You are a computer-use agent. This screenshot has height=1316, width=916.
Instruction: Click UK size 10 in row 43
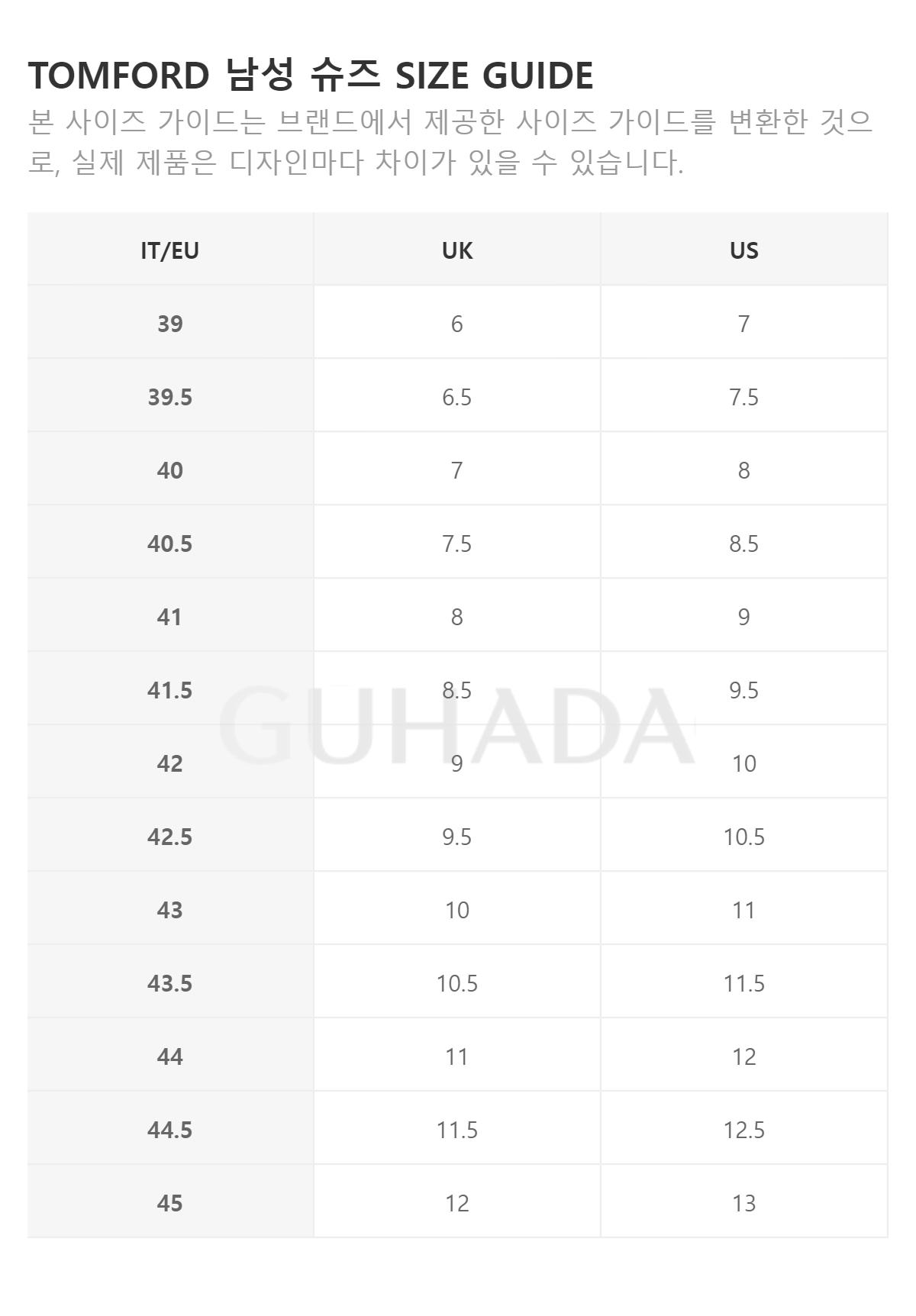pyautogui.click(x=457, y=909)
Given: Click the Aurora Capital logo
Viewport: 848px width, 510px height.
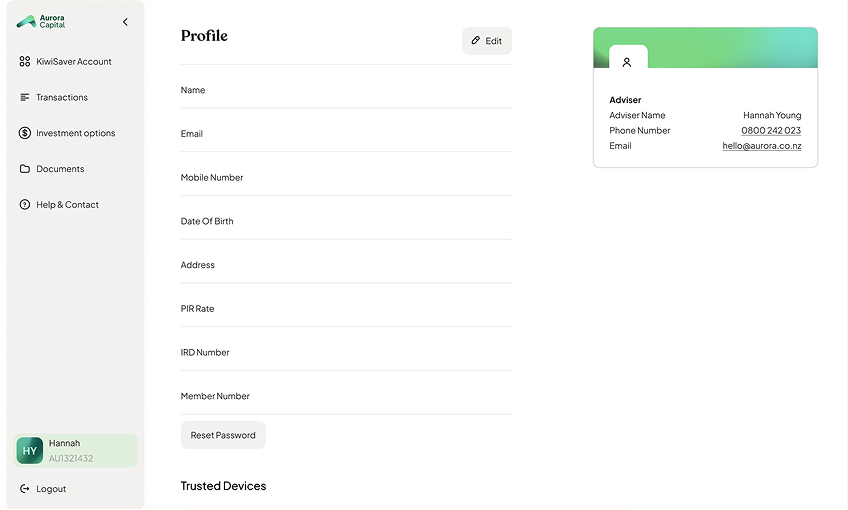Looking at the screenshot, I should [x=41, y=22].
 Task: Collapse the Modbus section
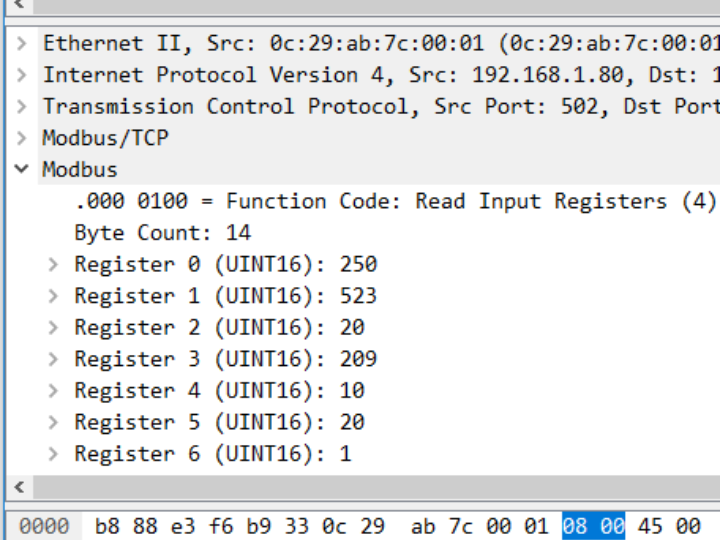point(21,170)
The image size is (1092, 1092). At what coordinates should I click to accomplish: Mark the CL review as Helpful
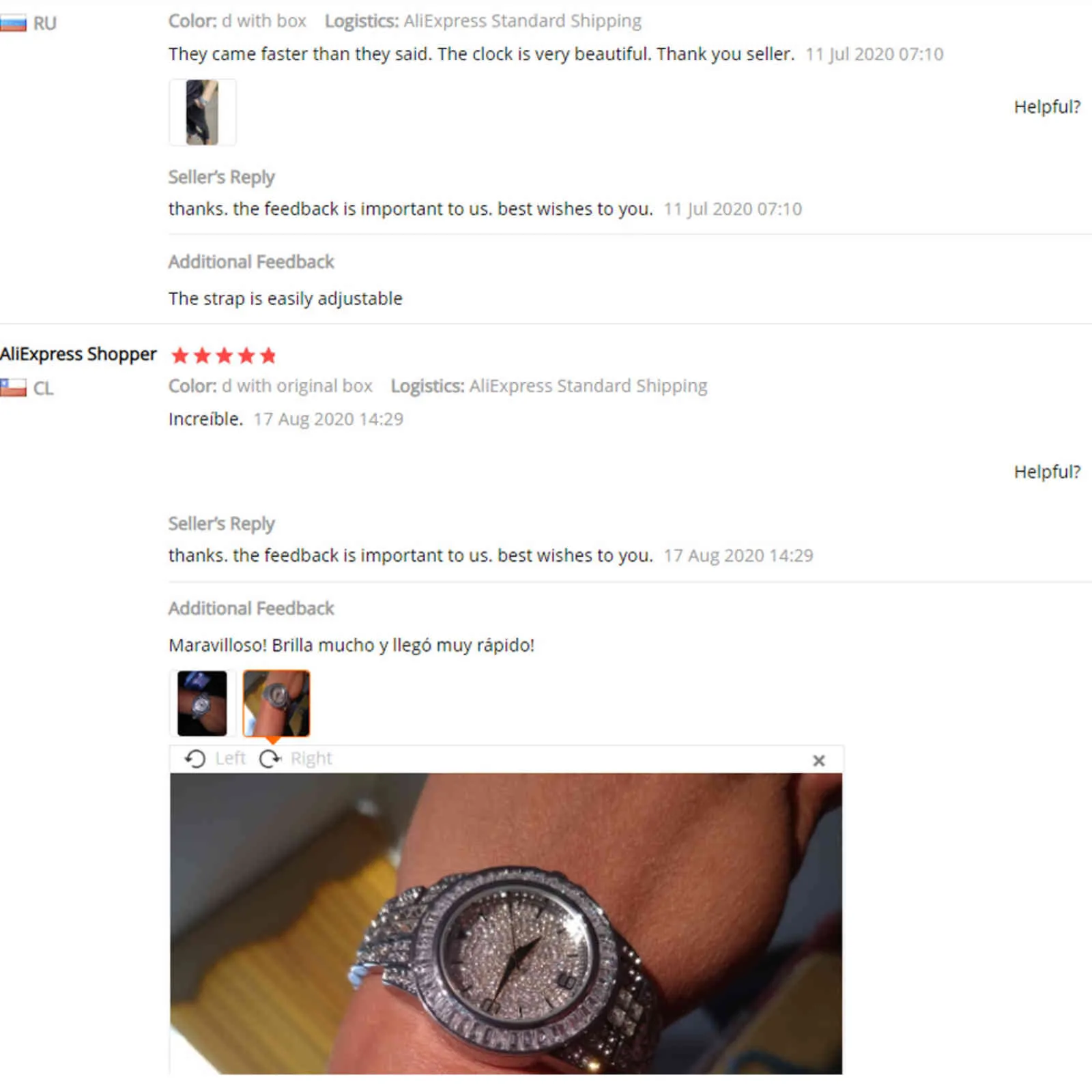pyautogui.click(x=1047, y=472)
====
Would you please reproduce verbatim the run of lines that opens the listing and ends with the line holding "Given: Click the Aurora Capital logo", and only that run, leaving every picture out?

You are a computer-use agent. This screenshot has height=1316, width=916.
Instruction: Click UK size 10 in row 43
pyautogui.click(x=457, y=909)
Given: Click the Aurora Capital logo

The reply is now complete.